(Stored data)
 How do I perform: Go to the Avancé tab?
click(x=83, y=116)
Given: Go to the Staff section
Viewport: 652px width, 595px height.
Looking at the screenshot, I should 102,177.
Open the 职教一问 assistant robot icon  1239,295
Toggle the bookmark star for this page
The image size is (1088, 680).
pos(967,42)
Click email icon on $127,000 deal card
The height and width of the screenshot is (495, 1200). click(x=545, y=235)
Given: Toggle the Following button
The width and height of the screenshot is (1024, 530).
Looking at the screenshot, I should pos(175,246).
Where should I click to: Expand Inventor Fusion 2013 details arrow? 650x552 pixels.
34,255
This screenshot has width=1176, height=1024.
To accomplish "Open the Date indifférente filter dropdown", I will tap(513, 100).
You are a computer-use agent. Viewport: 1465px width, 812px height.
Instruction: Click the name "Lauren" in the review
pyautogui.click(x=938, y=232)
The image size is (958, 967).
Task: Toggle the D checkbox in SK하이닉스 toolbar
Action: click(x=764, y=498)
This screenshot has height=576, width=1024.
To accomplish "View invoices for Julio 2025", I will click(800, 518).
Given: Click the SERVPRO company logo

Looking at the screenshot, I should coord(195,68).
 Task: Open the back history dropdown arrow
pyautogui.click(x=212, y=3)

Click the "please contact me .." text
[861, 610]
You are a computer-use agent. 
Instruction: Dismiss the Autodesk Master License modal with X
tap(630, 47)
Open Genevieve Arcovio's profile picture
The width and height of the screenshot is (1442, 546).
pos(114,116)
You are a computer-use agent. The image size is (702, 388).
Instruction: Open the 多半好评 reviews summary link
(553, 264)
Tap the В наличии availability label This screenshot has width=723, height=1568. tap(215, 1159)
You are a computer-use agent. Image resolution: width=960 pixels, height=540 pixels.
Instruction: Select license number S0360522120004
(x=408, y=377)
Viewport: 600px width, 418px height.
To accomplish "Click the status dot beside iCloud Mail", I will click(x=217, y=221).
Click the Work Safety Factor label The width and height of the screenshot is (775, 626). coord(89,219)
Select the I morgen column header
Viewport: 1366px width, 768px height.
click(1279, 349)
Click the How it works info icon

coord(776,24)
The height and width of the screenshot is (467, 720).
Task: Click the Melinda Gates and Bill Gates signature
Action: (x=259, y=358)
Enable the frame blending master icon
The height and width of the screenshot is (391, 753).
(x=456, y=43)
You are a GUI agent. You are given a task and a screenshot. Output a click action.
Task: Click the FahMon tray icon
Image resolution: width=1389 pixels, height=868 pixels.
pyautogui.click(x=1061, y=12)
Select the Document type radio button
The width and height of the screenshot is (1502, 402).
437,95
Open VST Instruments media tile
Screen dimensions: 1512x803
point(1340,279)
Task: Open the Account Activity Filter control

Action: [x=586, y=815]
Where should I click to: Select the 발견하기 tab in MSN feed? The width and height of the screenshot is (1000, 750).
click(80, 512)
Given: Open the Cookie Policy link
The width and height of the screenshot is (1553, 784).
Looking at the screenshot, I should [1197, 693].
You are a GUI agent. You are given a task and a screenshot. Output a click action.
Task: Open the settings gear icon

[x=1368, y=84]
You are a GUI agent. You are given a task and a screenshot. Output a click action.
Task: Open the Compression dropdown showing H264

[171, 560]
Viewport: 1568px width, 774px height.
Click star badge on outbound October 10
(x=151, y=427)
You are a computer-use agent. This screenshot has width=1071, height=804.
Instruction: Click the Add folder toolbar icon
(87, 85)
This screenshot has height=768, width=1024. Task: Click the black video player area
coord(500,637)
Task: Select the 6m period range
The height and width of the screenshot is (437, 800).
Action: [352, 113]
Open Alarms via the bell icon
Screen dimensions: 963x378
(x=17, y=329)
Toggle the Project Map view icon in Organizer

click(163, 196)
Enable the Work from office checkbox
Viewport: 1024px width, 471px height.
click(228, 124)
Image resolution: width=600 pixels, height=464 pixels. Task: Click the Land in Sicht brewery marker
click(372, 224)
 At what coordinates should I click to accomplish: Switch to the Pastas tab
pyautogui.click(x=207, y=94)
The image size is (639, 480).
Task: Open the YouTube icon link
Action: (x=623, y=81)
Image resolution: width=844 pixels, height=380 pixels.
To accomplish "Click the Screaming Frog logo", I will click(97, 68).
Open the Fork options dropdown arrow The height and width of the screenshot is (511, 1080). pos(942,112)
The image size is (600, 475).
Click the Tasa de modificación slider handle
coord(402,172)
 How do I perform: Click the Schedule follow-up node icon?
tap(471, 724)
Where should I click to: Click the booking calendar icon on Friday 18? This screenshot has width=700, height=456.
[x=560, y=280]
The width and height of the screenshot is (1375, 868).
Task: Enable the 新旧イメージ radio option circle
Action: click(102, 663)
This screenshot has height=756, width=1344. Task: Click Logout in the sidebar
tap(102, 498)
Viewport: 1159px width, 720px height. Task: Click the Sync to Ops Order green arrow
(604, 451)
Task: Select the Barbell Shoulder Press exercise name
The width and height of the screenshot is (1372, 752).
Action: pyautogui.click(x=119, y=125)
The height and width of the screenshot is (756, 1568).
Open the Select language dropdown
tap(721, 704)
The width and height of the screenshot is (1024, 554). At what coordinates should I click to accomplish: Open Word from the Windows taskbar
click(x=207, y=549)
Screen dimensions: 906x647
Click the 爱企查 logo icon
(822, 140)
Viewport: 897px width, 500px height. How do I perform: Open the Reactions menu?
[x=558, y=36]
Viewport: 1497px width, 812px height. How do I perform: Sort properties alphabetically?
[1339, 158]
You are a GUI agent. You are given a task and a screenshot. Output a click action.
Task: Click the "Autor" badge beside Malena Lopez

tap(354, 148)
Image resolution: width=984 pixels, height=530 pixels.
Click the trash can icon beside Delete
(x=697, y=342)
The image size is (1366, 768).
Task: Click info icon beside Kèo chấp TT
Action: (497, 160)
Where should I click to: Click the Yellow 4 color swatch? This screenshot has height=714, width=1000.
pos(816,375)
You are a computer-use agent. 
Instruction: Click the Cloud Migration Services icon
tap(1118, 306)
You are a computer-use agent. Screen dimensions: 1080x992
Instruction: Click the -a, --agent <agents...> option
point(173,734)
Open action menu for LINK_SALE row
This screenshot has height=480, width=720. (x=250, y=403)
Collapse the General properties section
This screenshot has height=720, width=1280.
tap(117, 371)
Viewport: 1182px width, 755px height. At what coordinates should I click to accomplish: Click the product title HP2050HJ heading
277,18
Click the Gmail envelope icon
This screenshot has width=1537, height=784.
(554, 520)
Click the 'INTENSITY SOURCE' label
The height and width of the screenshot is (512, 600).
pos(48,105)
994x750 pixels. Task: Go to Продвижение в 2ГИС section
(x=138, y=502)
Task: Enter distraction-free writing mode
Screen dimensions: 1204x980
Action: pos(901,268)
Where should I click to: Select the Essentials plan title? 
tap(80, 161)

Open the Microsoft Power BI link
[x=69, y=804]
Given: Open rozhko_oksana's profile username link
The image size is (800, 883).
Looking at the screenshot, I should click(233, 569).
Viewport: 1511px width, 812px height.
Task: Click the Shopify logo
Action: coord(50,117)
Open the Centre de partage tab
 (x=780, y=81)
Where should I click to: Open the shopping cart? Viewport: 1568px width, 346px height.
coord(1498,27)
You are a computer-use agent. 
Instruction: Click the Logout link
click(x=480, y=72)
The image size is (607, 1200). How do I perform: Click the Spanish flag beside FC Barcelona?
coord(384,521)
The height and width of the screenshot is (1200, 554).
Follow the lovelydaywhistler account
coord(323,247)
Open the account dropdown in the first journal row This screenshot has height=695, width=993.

Your goal: Only the lines with the string "profile" are wanted; pick them out of the records above and copy them.

Your solution:
Open Genevieve Arcovio's profile picture
Given: Open rozhko_oksana's profile username link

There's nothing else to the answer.